* _Text block_
* * *

Lizard Chats: Seeing as our little friend sees it.
Hello Al,
Not too sure if this is the way to ask a question about this article: Safety and The Lizard: The Essay. In any case, here is my question, as I feel challenged by this concept.
At the end of your article, you give a quick fix: to confuse that lizard. I think I understand the goal of this: to make one feel safe with your partner, so your Lizard won’t react so much in a panic mode as the chances are it’s reacting passionately to the 95% history part of that person. If you find yourself with a partner with whom you have not felt safe for many reasons such as being lied to or manipulated over and over by that partner (yes, I do understand that this partner may lie because he does not feel safe himself to tell the truth), isn't it kind of dangerous to confuse your own lizard should you be in a relationship with a partner who chooses to be manipulative? That partner may do a lot of these caring behaviors so your lizard do get confused and then does not become aware when there is danger/unsafe situation? Isn’t it training your lizard to not go in panic mode when it should?
I probably did not understand the concept fully. Please explain. Thank you.
Minou
Dear Minou,
Darn glad you are engaging with this topic. Let's see if I can clarify. The way I see it, the Lizard is all about survival, even when survival is not at stake. The Lizard's reactions (Flee, Freeze, Submit, Fight) are frequently crude, panicky, frenzied, and often not the best "thing to do." I like the idea that we want to set aside "Reaction" and become more "Reflective" about how to solve a situation.
I think the Lizard gives us crude and immediate clues in a situation it thinks is dangerous and which may be. I think one should never ignore one's Lizard. But I prefer to a) hear its warning and b) choose a wise way of dealing with the situation I am facing.
When I speak of "fooling" the Lizard, I am referring to getting a bit of reflective time – time to come up with a healthy and long-term solution to the situation.
I once worked with a member of the U.S. Special Forces who had been trained to kill extremely quickly. His Lizard was on edge most of the time and his hands were quite lethal. He told me that "My first reaction, the one that comes on me in the first 4 seconds, usually involves quite a bit of destruction." We talked about inserting a bit of pause into his reactions, settling his Lizard down.
I think the goal is to train your cortex into taking care of your Lizard, rather than letting your Lizard rule your cortex.
I think when you find your partner is telling lies, or you think they are manipulating you, that should "never" be ignored. Get to work on it, but the wise response is probably not Fleeing, Freezing, Submitting or Fighting. Go to work on fixing the problem.

* * *

(Word and item position data)
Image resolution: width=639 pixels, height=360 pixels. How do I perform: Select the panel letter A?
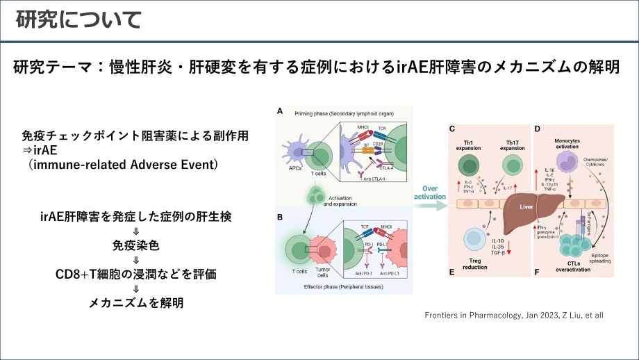pos(280,111)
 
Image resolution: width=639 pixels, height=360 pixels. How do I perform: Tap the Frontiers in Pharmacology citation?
pos(513,315)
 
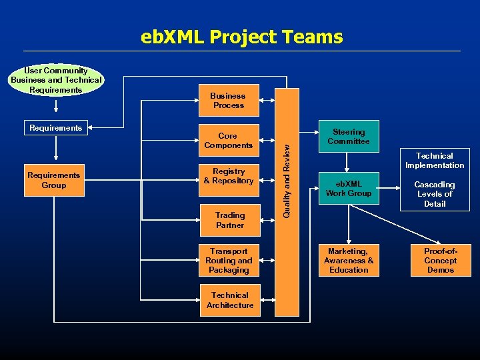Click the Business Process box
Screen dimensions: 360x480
coord(228,100)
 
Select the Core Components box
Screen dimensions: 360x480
coord(228,141)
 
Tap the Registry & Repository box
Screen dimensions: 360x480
coord(228,176)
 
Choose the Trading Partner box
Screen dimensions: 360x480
coord(229,220)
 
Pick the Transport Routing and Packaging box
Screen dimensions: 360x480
coord(228,261)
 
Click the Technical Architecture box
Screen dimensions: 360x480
coord(229,300)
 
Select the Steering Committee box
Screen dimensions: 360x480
coord(348,137)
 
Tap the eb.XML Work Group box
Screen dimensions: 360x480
coord(348,189)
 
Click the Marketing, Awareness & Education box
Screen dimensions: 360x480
coord(348,261)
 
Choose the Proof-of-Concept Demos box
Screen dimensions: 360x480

* * *

* _Given task_
Restate the lizard text starting at "When I speak" and ending at "his Lizard down.", changing "reflective time" to "thinking time". These entries come from a separate source.

* _Exercise result_
When I speak of "fooling" the Lizard, I am referring to getting a bit of thinking time – time to come up with a healthy and long-term solution to the situation.
I once worked with a member of the U.S. Special Forces who had been trained to kill extremely quickly. His Lizard was on edge most of the time and his hands were quite lethal. He told me that "My first reaction, the one that comes on me in the first 4 seconds, usually involves quite a bit of destruction." We talked about inserting a bit of pause into his reactions, settling his Lizard down.